One trick I’ve found that works for me is pretending that I am taking care of a child that I love, instead of myself. I say to myself “If Annamarie was a small child in my care, what would I do?” If Annamarie needed to take a shower, what would I do? I would kindly and firmly insist that she take one, and give her a shower, and make sure she got properly clean. I would be patient with her if she grumbled or whined, and never get upset or be mean. I would also refuse to let her get out of showering just because she was being grumpy, because I know that it’s truly good for her.

If I were taking care of a child that I loved and not myself, I wouldn’t resent that I had to take care of them. Of course I do, I’m responsible for them, and it’s not like a small child can take care of themselves. I wouldn’t get angry at them for not being able to do everything that I want them to. I would praise them for trying, instead of swearing at them for failing. I would be gentle with them and let them make mistakes. I would comfort them when they were sad, and make sure they feel loved and taken care of.

Of course, this is the ideal. It doesn’t account for exhaustion, or frustration, or other things that can make someone act in ways that are less than perfect when caring for children. But it helps me to remember this ideal. This is how I would want to treat someone in my care, and how I would want to be treated by a caregiver. So why should taking care of myself be any different?
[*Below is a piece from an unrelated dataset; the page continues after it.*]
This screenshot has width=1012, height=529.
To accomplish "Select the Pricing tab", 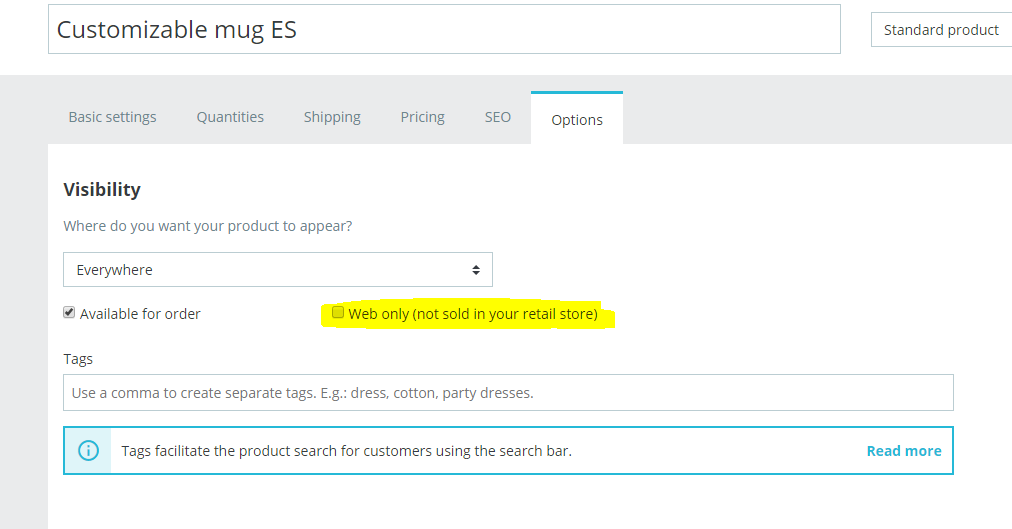I will pos(422,117).
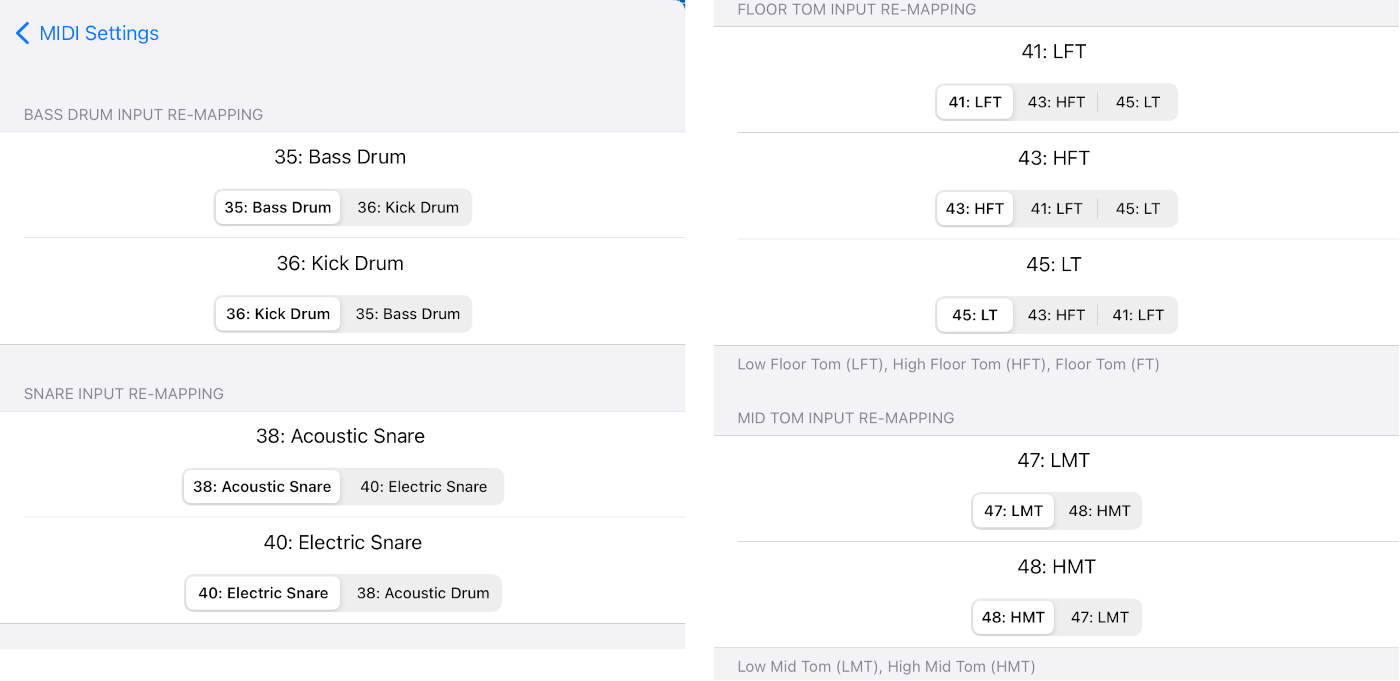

If I would be kinder to someone else for whom their care is my responsibility, why am I being so hard on myself?

For me, at least, it helps to step back and remember that I am a person whose care is my responsibility. I am capable of extending kindness and patience to others, and I can and should extend that same compassion to myself. I am deserving of respect and understanding, just like everyone else, but sometimes it’s easier to love the people whose consciousnesses I don’t have to exist within. I know I’m not alone in this: a lot of people are a lot more loving and kind towards their close friends than they are towards themselves. Something you can try is stepping back and saying, “If my best friend was in this situation, how would I respond?” Replace “best friend” with “sibling” or “child” or “partner” or whatever works for you.

Have you ever tried this technique? How did it go for you? How do you motivate yourself to do self care?